Saved data entries
^^^^

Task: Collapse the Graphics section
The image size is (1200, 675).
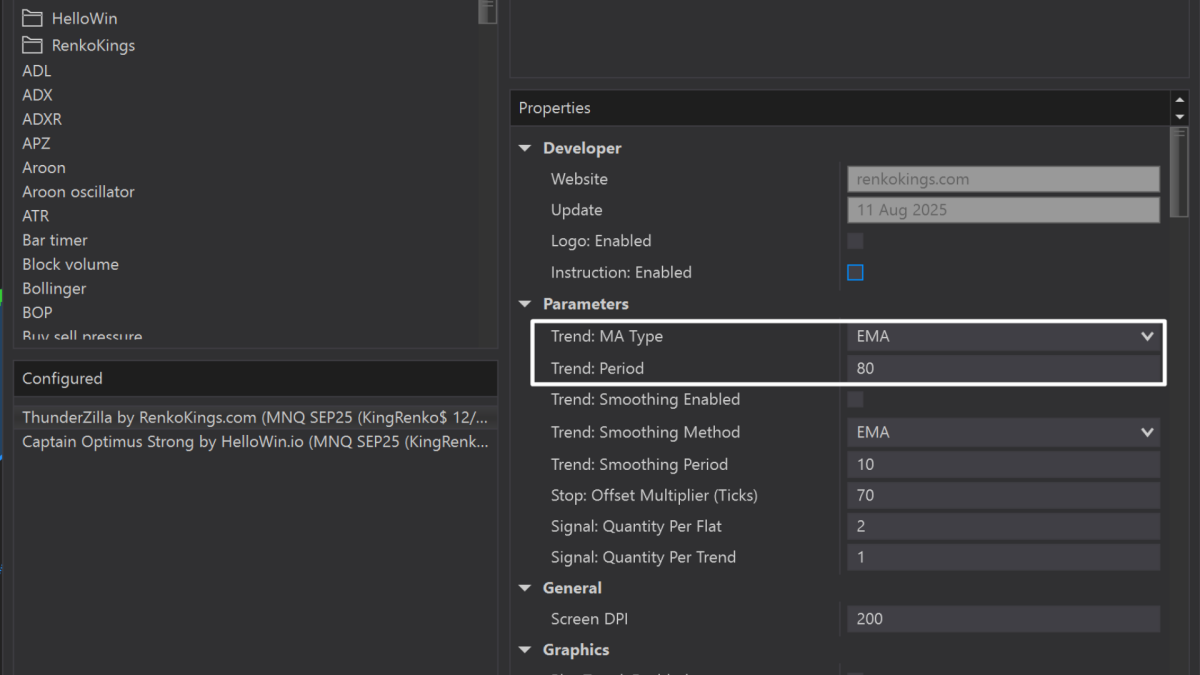Action: [525, 650]
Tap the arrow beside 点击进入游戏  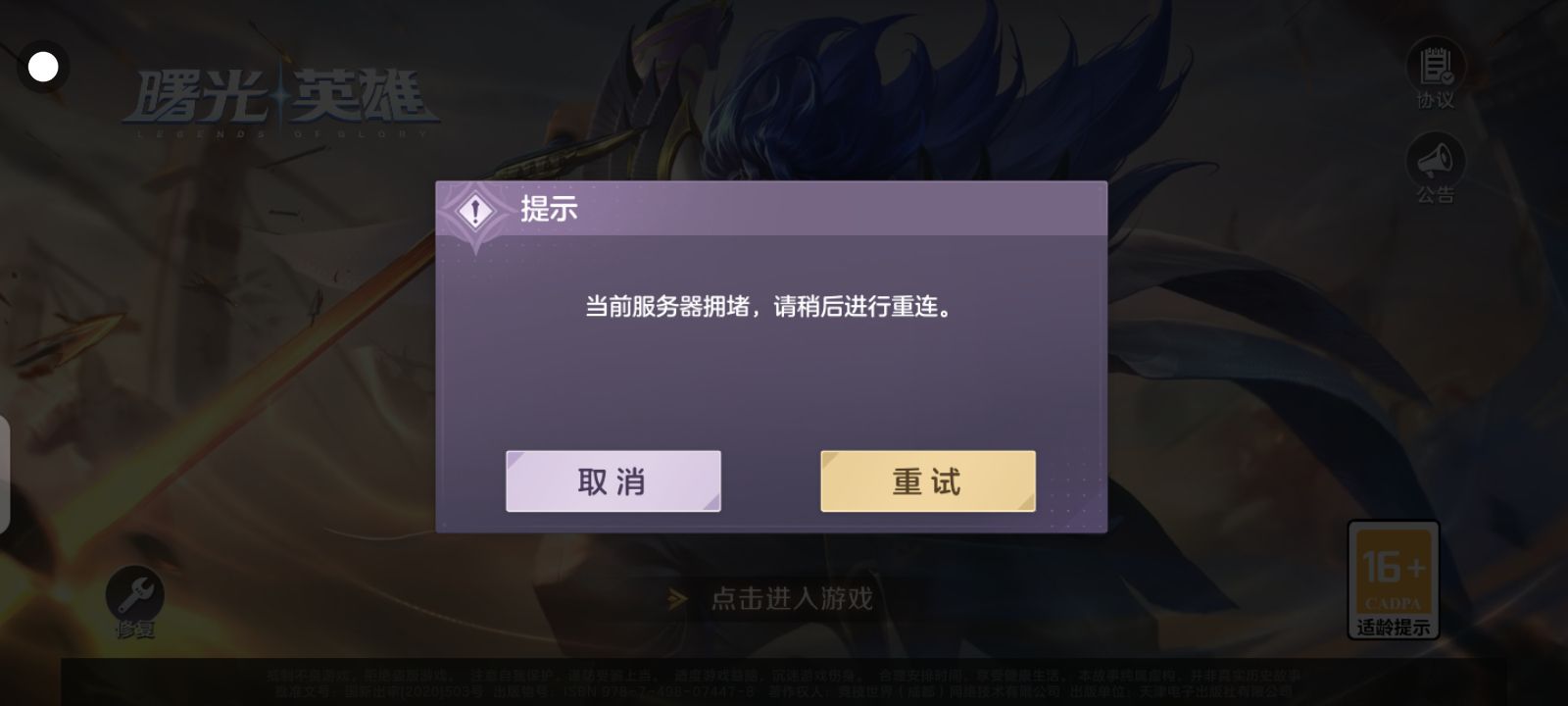pos(676,598)
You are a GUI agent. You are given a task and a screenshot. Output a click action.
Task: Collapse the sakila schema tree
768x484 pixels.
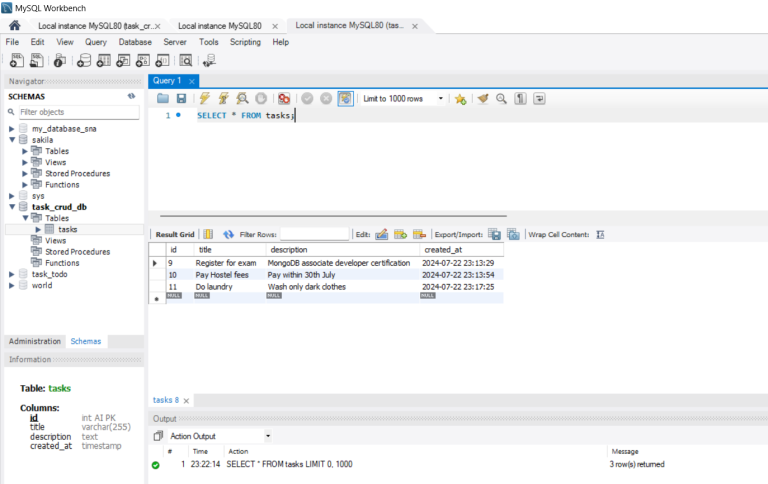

^^^^

*PROBLEM STATEMENT:*
Write out each line above with the word "Collapse".

*SOLUTION FOR THIS EXERCISE:*
Task: Collapse the Graphics section
Task: Collapse the sakila schema tree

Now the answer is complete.